CARF International (Commission on Accreditation of Rehabilitation Facilities) offers a dedicated program accreditation for Assertive Community Treatment (ACT) within its Behavioral Health Standards Manual. CARF defines ACT as a multidisciplinary team approach that assumes direct responsibility for providing acute, active, and ongoing community-based psychiatric treatment, assertive outreach, rehabilitation, and support to adults with severe and persistent mental illness (SPMI) — including those with co-occurring substance use disorders, homelessness, or justice system involvement.

Unlike general behavioral health accreditation, CARF's ACT designation requires conformance with the structural and operational elements of the ACT evidence base: multidisciplinary team composition, 1:10 staff-to-client ratios, 24/7 crisis coverage, shared caseloads, and community-based service delivery.

How long does CARF ACT accreditation take?
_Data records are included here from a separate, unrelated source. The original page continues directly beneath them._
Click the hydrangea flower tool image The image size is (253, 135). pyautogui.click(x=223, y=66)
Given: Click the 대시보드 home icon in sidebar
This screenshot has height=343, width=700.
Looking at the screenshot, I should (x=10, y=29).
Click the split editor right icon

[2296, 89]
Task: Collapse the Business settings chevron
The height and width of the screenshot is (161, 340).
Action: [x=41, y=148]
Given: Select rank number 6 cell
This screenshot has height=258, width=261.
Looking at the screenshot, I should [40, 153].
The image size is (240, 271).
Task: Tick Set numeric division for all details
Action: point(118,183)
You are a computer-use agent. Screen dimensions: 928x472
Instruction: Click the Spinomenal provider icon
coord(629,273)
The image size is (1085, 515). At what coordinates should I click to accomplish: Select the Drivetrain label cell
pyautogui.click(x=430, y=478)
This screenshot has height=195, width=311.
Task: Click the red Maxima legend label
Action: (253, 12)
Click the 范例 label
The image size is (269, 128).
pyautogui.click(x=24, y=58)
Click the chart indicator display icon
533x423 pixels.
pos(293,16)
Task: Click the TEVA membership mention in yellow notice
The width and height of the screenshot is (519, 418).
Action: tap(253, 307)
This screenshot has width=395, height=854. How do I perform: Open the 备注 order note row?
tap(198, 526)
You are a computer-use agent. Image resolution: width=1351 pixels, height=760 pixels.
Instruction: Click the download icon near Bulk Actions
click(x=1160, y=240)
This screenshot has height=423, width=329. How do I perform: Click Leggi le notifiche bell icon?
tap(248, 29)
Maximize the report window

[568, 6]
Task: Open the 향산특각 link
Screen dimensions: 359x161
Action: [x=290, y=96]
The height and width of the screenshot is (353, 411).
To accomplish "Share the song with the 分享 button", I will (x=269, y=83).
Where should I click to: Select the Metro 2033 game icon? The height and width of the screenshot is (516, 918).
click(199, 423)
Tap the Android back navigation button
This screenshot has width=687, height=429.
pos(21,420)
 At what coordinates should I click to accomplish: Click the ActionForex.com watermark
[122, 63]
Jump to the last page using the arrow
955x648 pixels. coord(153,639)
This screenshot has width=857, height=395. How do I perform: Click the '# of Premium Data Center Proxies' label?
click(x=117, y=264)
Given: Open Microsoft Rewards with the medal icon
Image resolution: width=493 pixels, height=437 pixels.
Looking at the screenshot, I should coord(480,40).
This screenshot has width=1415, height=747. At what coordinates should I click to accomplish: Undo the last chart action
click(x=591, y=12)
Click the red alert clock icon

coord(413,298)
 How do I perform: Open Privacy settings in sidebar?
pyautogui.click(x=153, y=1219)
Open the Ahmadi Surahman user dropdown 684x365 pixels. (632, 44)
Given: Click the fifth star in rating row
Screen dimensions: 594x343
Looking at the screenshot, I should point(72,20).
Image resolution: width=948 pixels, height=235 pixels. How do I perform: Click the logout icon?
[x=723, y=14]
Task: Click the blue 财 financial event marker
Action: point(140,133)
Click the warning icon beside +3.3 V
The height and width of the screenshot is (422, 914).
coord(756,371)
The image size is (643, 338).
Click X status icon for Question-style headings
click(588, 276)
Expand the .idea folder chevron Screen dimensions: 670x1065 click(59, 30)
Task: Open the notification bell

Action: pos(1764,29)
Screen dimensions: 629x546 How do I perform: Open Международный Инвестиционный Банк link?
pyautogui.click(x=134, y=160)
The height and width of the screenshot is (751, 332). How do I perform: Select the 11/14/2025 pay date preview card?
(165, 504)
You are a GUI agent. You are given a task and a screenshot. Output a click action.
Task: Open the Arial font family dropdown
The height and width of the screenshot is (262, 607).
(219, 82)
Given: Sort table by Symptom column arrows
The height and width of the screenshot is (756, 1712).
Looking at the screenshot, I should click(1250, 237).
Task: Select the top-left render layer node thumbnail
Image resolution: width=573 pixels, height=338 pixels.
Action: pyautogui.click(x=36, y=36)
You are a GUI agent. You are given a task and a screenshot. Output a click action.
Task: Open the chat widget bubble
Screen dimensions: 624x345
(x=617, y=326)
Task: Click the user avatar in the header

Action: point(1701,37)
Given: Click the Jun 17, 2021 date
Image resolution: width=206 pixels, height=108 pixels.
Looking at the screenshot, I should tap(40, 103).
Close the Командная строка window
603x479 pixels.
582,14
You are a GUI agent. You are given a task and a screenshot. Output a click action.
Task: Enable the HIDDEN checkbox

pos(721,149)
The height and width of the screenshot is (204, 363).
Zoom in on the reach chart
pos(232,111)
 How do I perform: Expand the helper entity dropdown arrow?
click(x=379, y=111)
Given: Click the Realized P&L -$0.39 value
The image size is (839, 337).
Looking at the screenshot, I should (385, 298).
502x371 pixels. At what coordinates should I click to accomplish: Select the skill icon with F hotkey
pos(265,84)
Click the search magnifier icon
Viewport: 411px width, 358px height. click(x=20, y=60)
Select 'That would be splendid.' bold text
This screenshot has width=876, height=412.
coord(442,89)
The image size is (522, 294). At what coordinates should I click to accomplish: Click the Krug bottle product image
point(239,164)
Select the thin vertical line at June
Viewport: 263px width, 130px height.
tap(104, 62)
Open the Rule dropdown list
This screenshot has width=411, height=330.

12 to 18 months from initial consulting engagement to successful survey outcome for a typical ACT program. The timeline may extend if the team requires structural remediation — correcting staffing composition, ratios, or service delivery model — before formal CARF preparation begins. CARF requires a minimum of six months of documented operations under the compliant model before survey; this clock cannot be shortened.

The realistic phase sequence: fidelity and gap assessment (months 12–15 prior), structural and system build (months 9–12), implementation and data collection (months 6–9), mock survey and remediation (months 3–6), final preparation (final 90 days).

What are the CARF ACT team composition requirements?

CARF's ACT standards require a multidisciplinary team that includes, at minimum: a team leader (typically a licensed mental health professional), a psychiatrist or psychiatric nurse practitioner (prescriber), a registered nurse, a substance use specialist, a vocational specialist, and a peer specialist (person with lived experience of mental illness). The staff-to-client ratio may not exceed 1:10, with the prescriber and administrative staff excluded from the ratio calculation. Teams typically serve between 40 and 100 clients. These requirements align closely with the TMACT fidelity tool's Core Team and Specialist Team subscales.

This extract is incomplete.